Dr. Ménard received his M.D. in 1990 from the
Université Paris V René Descartes. He earned his Ph.D. in
microbiology in 1995 from the Institut Pasteur in Paris. From 1995 to
1998 he conducted postdoctoral research in the Pathology Department of
the New York University School of Medicine, where in 1998 he was named
Assistant Professor, Department of Medical and Molecular Parasitology.

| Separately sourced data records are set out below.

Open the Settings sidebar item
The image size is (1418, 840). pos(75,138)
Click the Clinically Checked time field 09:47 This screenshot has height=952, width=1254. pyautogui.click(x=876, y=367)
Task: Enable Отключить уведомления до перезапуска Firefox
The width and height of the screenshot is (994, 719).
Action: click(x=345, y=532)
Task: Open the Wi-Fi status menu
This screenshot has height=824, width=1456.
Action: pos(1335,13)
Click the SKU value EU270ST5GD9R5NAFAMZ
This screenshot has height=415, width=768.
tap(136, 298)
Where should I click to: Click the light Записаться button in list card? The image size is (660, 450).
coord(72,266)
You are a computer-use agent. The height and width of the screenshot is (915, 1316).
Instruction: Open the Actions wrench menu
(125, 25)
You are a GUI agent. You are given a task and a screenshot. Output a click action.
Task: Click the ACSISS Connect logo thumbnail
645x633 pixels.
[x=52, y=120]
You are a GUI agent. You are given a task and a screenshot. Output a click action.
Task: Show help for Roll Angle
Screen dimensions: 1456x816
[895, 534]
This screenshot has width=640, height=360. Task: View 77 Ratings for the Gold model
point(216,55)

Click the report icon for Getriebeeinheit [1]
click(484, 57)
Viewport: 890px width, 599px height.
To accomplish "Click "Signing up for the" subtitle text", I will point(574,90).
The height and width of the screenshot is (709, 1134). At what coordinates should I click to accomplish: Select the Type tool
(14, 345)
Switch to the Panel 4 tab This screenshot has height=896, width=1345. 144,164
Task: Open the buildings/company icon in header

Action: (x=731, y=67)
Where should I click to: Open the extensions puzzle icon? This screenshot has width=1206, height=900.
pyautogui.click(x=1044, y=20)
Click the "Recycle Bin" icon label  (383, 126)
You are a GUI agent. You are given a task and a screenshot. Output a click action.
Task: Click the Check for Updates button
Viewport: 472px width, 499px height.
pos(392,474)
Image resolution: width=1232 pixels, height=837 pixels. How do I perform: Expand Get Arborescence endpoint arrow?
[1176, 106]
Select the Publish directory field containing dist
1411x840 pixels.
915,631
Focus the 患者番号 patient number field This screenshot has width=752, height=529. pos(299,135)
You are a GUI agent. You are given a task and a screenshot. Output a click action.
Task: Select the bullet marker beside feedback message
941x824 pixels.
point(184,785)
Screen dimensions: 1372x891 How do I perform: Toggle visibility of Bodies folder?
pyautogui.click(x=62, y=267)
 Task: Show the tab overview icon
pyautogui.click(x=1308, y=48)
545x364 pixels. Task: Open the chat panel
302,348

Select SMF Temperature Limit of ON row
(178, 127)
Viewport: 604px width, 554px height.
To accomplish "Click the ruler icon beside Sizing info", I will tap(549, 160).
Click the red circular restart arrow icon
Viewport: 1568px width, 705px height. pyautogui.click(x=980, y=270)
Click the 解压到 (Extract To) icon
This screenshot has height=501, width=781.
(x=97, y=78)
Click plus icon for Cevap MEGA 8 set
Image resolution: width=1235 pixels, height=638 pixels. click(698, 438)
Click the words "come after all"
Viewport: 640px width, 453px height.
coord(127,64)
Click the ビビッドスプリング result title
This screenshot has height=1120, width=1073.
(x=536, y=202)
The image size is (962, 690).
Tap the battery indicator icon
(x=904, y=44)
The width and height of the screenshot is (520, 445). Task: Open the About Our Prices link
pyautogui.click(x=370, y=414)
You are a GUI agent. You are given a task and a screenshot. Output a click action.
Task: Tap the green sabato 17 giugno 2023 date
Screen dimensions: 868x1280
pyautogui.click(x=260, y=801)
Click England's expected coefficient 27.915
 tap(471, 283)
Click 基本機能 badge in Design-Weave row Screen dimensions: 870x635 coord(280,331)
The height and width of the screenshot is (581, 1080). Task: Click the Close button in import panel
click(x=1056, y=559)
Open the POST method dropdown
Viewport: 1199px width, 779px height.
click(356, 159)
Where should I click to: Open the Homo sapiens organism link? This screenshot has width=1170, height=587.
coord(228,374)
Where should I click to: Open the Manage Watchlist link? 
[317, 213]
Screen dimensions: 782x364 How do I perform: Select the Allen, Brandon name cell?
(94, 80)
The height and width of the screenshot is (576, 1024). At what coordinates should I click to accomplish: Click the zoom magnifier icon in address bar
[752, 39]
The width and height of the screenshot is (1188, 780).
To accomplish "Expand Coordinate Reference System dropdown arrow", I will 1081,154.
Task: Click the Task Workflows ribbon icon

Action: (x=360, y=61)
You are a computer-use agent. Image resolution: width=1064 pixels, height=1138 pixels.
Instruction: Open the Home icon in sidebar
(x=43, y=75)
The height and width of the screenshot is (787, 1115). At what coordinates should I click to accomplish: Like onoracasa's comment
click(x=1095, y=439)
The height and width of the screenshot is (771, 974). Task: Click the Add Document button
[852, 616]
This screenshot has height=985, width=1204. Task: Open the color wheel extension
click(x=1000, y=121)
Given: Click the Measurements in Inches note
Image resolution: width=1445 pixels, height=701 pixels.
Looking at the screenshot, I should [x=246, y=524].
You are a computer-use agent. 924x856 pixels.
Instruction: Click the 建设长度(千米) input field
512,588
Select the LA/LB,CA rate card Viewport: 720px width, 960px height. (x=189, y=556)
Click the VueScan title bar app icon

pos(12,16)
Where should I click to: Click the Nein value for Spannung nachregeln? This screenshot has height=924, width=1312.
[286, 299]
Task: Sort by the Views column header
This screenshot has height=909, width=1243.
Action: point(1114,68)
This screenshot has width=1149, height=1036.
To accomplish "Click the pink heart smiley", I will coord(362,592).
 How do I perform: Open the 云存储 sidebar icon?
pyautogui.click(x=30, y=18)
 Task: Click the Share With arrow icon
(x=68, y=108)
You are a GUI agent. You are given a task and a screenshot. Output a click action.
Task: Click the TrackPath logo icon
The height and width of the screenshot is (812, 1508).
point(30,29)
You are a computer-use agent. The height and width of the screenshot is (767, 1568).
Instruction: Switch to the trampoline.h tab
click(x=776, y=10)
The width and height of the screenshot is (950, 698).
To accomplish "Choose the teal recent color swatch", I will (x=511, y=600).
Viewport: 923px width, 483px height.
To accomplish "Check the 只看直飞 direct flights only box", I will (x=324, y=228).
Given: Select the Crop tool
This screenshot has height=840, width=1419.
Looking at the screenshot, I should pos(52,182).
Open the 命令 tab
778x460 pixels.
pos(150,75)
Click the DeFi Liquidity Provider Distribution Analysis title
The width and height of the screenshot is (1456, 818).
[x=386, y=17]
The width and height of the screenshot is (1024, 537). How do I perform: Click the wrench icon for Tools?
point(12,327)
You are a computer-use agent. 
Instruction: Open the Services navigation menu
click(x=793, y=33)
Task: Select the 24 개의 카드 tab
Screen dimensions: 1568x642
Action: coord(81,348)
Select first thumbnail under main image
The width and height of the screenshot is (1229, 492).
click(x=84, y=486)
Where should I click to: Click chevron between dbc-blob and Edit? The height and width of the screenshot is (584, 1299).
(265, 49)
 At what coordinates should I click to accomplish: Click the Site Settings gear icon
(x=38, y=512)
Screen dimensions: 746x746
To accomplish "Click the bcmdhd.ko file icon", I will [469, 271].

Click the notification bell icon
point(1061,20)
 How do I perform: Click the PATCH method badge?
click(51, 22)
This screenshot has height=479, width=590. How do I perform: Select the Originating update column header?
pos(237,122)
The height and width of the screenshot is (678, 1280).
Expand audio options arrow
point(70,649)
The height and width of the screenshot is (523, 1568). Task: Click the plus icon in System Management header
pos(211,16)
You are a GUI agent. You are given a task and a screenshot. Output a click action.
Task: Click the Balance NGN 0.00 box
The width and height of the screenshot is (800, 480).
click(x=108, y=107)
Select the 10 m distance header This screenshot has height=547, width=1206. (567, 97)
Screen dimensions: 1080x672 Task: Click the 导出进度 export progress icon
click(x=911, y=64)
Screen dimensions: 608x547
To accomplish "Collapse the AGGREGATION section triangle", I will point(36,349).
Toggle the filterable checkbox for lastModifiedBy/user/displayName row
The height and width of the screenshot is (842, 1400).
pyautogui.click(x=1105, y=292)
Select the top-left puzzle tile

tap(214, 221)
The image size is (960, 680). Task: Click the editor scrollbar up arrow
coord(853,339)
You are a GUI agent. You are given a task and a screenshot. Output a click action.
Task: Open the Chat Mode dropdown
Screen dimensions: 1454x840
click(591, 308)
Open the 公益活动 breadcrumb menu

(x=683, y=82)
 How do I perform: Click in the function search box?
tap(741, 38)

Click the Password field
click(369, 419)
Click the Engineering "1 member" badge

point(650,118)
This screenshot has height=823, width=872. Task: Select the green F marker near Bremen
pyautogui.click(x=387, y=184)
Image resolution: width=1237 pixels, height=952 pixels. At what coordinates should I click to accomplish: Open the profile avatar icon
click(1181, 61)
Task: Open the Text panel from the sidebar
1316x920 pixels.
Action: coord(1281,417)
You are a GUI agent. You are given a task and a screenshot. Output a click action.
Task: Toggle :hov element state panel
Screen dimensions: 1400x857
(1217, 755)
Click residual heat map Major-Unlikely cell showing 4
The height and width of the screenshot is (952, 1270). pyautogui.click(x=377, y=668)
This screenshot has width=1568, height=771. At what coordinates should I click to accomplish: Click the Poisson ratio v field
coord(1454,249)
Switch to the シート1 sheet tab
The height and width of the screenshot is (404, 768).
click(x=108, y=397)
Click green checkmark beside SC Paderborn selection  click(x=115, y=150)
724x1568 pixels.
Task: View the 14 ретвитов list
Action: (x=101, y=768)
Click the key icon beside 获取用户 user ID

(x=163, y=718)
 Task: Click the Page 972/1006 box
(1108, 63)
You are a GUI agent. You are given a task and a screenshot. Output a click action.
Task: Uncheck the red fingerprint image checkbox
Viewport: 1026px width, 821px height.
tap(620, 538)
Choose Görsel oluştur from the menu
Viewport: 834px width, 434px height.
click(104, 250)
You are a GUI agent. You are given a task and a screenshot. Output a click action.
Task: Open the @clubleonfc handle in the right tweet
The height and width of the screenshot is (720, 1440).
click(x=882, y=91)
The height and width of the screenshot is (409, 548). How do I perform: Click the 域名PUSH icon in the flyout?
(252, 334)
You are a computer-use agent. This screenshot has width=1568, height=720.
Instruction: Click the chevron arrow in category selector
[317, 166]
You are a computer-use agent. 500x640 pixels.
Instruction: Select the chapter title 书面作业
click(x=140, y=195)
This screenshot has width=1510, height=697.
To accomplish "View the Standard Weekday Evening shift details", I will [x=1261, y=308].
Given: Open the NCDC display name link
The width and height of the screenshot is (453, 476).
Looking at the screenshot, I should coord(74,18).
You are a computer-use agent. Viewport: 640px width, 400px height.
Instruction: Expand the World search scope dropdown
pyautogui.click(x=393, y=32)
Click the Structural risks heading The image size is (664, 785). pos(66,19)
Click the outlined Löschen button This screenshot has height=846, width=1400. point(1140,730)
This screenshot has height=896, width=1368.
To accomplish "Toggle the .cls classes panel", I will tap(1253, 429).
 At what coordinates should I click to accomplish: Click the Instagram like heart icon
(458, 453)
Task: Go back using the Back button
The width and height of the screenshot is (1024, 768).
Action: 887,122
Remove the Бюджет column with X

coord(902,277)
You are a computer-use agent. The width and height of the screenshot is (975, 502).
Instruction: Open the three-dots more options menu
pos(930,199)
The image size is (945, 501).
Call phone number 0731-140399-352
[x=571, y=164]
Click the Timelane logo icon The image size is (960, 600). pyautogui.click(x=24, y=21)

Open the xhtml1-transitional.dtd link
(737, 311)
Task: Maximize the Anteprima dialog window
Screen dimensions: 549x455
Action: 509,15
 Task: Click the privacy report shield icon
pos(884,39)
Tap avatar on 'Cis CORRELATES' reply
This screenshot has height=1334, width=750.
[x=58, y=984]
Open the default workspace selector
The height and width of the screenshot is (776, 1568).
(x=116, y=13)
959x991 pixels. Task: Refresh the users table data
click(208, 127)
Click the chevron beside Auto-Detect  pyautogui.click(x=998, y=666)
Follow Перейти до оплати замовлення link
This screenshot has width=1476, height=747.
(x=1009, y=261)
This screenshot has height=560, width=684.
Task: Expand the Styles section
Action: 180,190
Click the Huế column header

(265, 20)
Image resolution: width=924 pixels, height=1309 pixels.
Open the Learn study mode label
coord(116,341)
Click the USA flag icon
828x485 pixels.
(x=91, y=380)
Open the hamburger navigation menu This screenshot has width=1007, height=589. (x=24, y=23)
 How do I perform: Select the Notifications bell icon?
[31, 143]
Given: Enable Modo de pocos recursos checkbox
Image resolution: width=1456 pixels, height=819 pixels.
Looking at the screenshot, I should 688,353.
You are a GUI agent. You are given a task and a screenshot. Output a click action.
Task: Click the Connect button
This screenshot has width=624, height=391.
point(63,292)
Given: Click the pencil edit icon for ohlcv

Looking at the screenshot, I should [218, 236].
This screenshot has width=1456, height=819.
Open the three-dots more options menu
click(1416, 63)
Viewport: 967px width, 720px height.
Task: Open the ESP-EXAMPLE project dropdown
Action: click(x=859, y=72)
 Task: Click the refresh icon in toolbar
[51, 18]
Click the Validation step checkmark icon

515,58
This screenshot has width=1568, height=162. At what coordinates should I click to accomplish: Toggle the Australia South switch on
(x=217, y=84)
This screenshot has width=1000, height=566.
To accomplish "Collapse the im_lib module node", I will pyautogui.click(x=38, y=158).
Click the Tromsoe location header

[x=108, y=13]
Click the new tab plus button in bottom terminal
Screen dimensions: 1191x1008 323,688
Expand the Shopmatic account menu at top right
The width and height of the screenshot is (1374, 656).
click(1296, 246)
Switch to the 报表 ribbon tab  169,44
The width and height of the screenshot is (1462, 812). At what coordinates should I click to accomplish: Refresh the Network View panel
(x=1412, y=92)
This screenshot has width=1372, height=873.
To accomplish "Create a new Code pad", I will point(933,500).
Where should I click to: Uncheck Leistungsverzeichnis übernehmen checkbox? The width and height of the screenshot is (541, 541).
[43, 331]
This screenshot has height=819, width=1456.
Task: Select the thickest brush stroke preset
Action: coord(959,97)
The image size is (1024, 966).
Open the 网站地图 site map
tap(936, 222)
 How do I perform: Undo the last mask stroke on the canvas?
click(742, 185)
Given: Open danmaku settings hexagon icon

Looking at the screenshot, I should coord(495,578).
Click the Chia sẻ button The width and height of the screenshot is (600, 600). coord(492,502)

He is the recipient of several awards, among them the 1995 Prix Jacques
Pirraud en Maladies Infectieuses by the Fondation pour la Recherche
Médicale, the 1997 T.D.R. Program in Parasitology Award from the
World Health Organization, a five-year Career Award in Biomedical
Sciences from the Burroughs Wellcome Fund in 1977, the 2001 Prix
“Charles-Louis de Saulses de Freycinet” from the French
Academy of Sciences, and the 2001 Prix “Georges Zermati” from the Fondation de France. He currently heads the Malaria Biology
and Genetics Unit in the Department of Parasitology of the Institut
Pasteur. His HHMI project entails identifying genes expressed in
malaria parasites at different parasite stages.

RESEARCH ABSTRACT SUMMARY:
Conditional Mutagenesis Using Site-Specific Recombination in
Plasmodium berghei
Despite the development of gene-targeting technology in
Plasmodium, the parasite that causes malaria, there are still
major limitations to reverse genetics in this haploid protozoan. The
only stage of the parasite that can be genetically transformed is the
stage that multiplies inside red blood cells (RBC). Therefore, the
function of the proteins that play a role in parasite invasion and
multiplication in RBC cannot be characterized using molecular genetic
tools, because corresponding loss-of-function mutants are lethal.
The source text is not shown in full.